By properly connecting resistors at the transistor base and collector, one can turn a driving voltage into a current and the collector current back into an output voltage. The basic common emitter transistor amplifier circuit is a good example as it shows how a current amplifier like a transistor is used to amplify a voltage. Resistors are the secret that allow all permutations: voltage to voltage, current to voltage, voltage to current, current to current.
Transistors change their effective resistance based on the "control stimulus", which in turn changes how much current can pass through them.
In BJT transistors the "control stimulus" is the current flowing through the base pin, while for (MOS)FET transistors it's a voltage potential between the gate and source pins.
The amplification happens because in the right region the change in effective resistance is high for small variations in the "control stimulus".
If you drive a BJT with a resistor in front of the base pin, you can drive it with a voltage. If you put a resistor between the gate and source pins, you can drive a MOSFET with a current source.
So the way you control them is different, but what they end up doing is the same. And by using a resistor you can effectively change the way you drive them.
Your DC battery or power supply provides your headroom, and the transistor Base or Gate senses a small increment of that voltage and can sometimes deliver as much current as it takes to push the voltage across a resistance or impedance right up to the rails.
The photo of the card drawer open is really spectacular. I am curious how they identified faults with that number of individual cards. Any insights into that?
Having tracked down a few problems in the IBM 1401, it's basically a matter of figuring out what the overall problem is, and then looking for a signal that indicates the problem. Then you work backwards through the circuitry, probing signals with an oscilloscope until you find something that might be the root of the problem. Then you can swap the potentially-bad card and hopefully it fixes the issue.
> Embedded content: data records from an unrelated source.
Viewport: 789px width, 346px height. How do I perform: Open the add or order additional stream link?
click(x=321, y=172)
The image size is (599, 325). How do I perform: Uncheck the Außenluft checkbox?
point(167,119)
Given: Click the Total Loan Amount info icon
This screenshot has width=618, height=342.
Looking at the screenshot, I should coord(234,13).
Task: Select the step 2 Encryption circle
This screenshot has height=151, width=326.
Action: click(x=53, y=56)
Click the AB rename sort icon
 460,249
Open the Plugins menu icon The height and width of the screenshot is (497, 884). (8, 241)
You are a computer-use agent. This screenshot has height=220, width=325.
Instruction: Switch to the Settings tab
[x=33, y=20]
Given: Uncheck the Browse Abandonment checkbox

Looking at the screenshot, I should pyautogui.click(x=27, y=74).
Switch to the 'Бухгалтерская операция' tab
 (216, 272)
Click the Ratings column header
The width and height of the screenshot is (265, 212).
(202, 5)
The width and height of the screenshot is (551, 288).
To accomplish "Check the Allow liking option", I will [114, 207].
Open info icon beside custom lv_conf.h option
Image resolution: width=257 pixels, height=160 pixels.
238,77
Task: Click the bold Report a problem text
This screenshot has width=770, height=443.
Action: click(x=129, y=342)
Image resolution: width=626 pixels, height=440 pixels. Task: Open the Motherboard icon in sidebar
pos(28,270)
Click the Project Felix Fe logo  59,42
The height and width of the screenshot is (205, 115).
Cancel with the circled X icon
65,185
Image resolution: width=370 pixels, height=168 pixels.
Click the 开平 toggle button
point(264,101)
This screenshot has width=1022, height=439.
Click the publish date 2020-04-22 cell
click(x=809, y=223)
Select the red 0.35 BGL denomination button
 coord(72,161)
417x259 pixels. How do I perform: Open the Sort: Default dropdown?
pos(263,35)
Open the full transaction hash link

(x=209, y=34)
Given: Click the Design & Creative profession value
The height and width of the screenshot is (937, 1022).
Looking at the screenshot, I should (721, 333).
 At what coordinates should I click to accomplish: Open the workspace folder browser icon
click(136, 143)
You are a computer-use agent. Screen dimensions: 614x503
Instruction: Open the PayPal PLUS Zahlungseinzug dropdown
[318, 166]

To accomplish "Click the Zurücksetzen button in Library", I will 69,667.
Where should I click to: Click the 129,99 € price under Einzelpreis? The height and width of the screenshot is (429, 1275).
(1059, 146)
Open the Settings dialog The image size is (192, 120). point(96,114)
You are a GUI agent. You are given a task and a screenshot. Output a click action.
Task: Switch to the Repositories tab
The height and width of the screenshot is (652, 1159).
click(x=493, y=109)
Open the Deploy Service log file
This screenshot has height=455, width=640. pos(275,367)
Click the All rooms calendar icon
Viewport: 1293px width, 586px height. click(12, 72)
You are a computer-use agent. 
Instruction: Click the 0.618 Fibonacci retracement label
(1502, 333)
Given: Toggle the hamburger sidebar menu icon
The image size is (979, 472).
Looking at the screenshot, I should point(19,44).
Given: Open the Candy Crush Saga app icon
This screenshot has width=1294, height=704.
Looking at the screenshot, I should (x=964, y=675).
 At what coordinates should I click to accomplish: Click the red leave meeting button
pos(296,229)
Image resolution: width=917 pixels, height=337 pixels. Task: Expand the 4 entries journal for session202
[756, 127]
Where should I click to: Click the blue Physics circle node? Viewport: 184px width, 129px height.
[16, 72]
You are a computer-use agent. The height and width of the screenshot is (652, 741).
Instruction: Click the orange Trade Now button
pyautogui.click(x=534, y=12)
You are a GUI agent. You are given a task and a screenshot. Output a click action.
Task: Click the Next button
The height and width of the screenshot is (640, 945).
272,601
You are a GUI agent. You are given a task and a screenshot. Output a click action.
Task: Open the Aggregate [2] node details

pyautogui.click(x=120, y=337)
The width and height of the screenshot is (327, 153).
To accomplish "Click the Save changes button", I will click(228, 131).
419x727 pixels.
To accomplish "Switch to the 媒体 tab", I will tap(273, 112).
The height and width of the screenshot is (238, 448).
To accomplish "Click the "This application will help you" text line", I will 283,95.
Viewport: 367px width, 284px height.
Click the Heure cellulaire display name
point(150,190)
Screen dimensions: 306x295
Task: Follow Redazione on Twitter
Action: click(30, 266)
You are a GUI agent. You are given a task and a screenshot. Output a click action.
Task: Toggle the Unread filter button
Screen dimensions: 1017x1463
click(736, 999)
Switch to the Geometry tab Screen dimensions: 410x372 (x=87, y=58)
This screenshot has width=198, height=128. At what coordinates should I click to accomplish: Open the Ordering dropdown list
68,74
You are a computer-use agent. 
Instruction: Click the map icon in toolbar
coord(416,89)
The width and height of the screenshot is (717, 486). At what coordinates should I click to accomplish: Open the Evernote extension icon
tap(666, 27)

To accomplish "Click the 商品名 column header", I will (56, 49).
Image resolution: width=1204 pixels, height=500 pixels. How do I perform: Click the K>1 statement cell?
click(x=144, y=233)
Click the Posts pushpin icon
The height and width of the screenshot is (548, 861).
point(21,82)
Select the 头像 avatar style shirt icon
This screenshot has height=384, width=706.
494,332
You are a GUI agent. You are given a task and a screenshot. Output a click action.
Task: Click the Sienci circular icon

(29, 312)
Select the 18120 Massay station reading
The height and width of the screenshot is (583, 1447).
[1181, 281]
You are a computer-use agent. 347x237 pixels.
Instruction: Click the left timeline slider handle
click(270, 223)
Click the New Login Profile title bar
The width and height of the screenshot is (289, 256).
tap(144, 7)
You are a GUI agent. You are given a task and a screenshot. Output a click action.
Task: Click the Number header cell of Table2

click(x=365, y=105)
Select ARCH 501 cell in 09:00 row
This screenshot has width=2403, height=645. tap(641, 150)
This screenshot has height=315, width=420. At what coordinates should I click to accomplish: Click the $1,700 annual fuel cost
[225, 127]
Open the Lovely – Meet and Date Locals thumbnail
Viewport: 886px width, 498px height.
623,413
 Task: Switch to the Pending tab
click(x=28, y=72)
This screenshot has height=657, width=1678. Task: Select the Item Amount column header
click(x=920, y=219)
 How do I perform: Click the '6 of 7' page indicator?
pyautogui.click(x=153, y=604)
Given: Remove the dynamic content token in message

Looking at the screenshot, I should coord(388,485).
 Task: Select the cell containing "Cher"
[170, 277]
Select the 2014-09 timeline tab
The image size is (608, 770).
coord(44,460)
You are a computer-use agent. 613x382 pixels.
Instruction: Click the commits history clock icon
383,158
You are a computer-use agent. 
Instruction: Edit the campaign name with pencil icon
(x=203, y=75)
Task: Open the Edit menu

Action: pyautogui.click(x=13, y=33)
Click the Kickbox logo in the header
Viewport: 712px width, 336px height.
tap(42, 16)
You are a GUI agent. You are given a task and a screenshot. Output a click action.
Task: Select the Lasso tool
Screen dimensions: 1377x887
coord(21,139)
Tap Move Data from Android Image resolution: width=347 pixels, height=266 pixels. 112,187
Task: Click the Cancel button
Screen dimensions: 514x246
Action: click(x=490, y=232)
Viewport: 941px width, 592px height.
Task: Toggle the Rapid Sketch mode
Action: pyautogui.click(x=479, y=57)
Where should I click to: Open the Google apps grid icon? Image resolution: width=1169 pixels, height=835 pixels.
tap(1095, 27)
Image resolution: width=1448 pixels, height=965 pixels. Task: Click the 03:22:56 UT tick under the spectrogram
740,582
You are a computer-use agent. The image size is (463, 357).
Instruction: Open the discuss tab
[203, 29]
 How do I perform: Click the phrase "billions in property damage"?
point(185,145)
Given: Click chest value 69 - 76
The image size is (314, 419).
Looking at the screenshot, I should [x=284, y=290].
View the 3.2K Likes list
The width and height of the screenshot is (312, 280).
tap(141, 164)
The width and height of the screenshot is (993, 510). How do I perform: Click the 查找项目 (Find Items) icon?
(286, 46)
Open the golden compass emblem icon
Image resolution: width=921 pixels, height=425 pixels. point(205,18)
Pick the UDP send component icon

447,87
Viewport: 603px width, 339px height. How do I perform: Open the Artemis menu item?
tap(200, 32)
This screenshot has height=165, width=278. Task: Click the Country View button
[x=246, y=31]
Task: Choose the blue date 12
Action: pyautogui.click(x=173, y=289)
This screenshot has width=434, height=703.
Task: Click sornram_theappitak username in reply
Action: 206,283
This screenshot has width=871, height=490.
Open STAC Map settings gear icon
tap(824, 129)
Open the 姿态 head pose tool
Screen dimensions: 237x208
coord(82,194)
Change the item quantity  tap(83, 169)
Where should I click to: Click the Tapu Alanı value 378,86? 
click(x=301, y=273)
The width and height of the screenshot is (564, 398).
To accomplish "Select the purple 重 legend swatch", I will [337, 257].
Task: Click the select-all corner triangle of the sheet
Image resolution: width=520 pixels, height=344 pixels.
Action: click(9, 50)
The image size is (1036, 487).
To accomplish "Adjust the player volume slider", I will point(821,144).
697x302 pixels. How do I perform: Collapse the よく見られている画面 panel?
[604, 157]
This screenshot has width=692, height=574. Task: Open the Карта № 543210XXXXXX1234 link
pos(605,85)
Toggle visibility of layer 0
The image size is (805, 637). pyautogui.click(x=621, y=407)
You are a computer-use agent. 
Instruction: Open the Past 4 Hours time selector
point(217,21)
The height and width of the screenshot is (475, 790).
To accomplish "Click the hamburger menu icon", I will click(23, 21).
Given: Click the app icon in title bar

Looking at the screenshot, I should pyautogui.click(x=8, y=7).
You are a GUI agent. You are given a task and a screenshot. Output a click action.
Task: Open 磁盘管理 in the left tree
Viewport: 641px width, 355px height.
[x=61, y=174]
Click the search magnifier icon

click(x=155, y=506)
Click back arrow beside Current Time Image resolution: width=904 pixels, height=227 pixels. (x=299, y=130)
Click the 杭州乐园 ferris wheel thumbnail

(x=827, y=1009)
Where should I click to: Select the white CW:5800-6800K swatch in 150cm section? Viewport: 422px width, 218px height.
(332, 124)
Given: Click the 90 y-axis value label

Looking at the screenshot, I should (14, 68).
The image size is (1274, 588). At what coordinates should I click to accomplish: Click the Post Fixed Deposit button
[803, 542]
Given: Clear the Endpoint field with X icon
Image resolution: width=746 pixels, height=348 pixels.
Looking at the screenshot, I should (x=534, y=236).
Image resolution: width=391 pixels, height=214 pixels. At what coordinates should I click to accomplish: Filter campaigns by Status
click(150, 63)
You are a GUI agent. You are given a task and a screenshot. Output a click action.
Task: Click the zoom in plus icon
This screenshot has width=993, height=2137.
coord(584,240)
Of course, some times this is easy, and some times it is hard. Once you find the bad card, the restoration team likes to fix the bad card rather than just replace it. This can have its own challenges. I spent a long time trying to fix a card from the printer that ended up having a cracked trace that was intermittently bad. All the signals looked good, yet the card didn't work.
For a detailed look at a problem, I wrote a blog post about a core memory problem that turned out to be an inductor that failed open. After fixing that, the computer wouldn't power on. We replaced some weak transistors in the power supply, but that didn't help. Finally we found an undocumented fuse that had blown, probably from one of the boards we swapped. Replacing that got everything running again.
Wow this link is fascinating! How fun that you got to be a part of that. I'm trying to imagine an IBM field tech back in the day being called to a customer site and having to go through similar with a customer who was renting one of these for exorbitant sums. It must have been stressful. I'm sure there was some sort of SLA.
I've talked to old-time IBM service engineers and IBM would do just about anything to keep a customer's computer running. An engineer could call his boss and say that a customer needed a very expensive replacement core memory, and IBM would send someone on the next flight to deliver it. If the customer was in the middle of nowhere, someone would drive out with a part and the engineer would drive to meet them halfway. There's a reason people say that nobody ever got fired for buying IBM.
IBM is the only company that will do a proper service contract with folks in rural areas. Heck, the IBM service tech arrived at our door with a new RAID card for our machine running IBM i before I knew there was a problem.